Las Fuerzas Armadas vuelven a entrar de lleno en la lucha para frenar el avance de la pandemia en Galicia. El general de la Brilat, Luis Cortés Delgado, explicó esta mañana al delegado del Gobierno en Galicia, Javier Losada, y a la subdelegada en Pontevedra, Maica Larriba, como va a ser el dispositivo de rastreo que van a efectuar en la comunidad autónoma miembros de la Brigada Galicia VII y de la Armada.

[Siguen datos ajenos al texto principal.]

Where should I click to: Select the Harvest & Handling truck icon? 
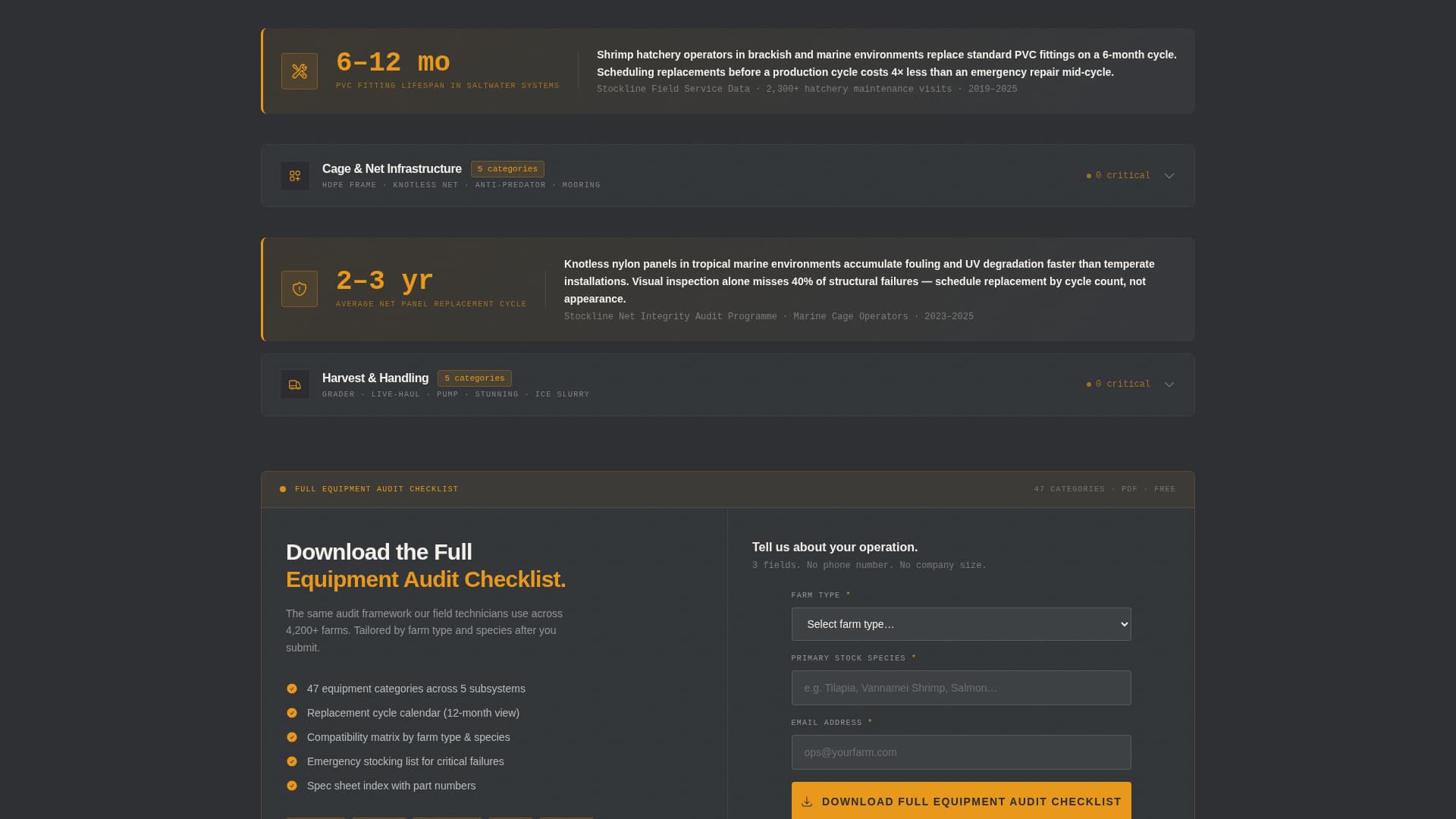click(295, 384)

En total, según la delegación del Gobierno, un total de 180 rastreadores realizarán estas labores de búsqueda de contactos de personas con resultado positivo por Covid-19 en Galicia. Un dispositivo que se pone en marcha a petición de la Xunta de Galicia y en función de los objetivos y necesidades que han sido trasladados por la propia comunidad autónoma. Pero el dispositivo militar será mayor. Sumando los efectivos que van a realizar labores de coordinación y mando, el número total de militares que realizará labores de rastreo en Galicia será de 205 (135 de la Brilat y 205 de la Armada).

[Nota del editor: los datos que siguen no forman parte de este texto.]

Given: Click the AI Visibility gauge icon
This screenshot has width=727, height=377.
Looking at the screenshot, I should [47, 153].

Trabajarán de manera coordinada con el Sergas, mientras la Xunta lo demande, desde la Unidad de Vigilancia Epidemiológica establecida en la base General Morillo de Figueirido. Son tres turnos, con 40 militares cada uno. Dos de ellos trabajando en horario ininterrumpido de 9 a 22 horas de lunes a domingo y un tercer turno de descanso. Esto permitirá mantener la actividad de rastreo los siete días a la semana.

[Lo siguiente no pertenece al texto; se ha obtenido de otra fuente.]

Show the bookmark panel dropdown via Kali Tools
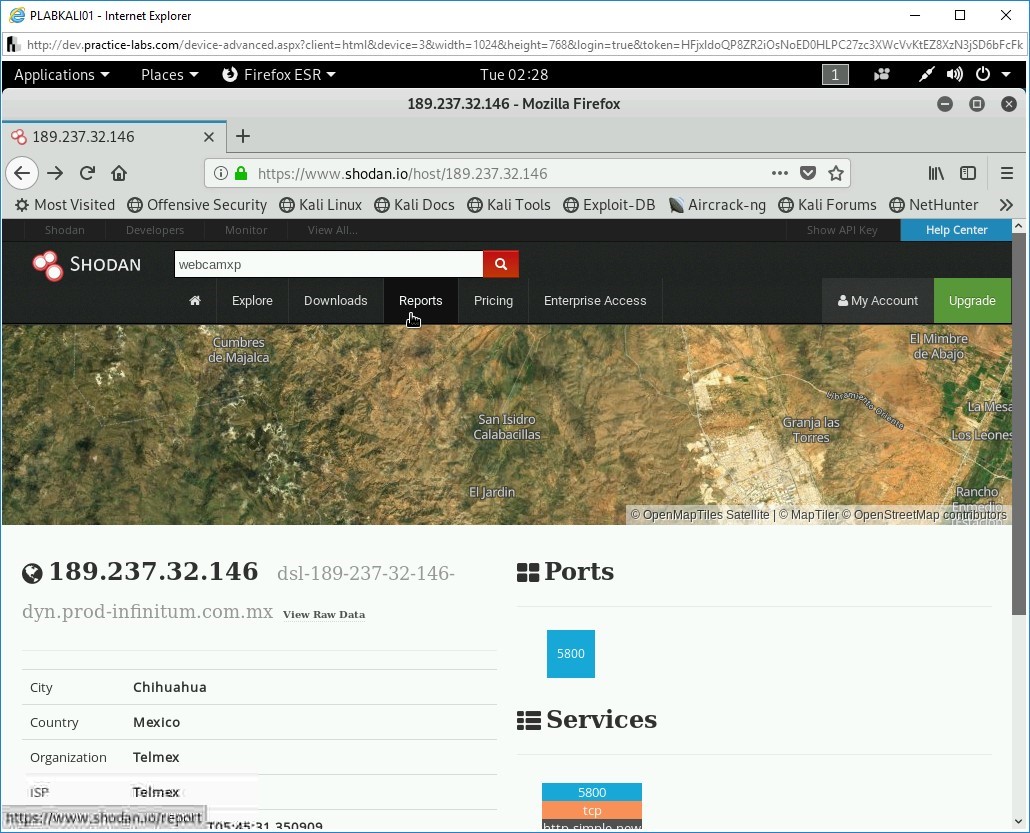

El objetivo es centrarse en colectivos específicos, grandes empresas y brotes virulentos. Ahora mismo, los militares se encuentran terminando su fase de formación y se prevé que puedan comenzar la actividad el lunes si el Sergas les proporciona los primeros datos para realizar el rastreo. La Xunta irá facilitando la información y datos de los contactos de positivos que deben rastrear.

La Brilat no solo se ocupará del rastreo en Galicia. También asume el mando del rastreo en Asturias, donde también tiene base en Siero. Allí ya están trabajando en estas labores de búsqueda de contactos de positivos desde hace una semana y actualmente su ritmo es de unos 100 contactos al día con un equipo de tan solo 20 militares por turno, es decir, la mitad que aquí. Es por ello que se cree que la capacidad de los equipos que se van a poner en marcha en Galicia de contactos diarios por parte de los rastreadores sea mucho más elevado. En Castilla y León aportan también personal a un operativo que dirige la División San Marcial, con sede en Burgos. En total, en las tres comunidades, la Brigada Galicia VII aporta un total de 280 militares.

El general Luis Cortés Delgado, señala que el dispositivo, bautizado como "Operación Baluarte" se puede ampliar si así lo requiere la Comunidad Autónoma en función de la evolución de la pandemia.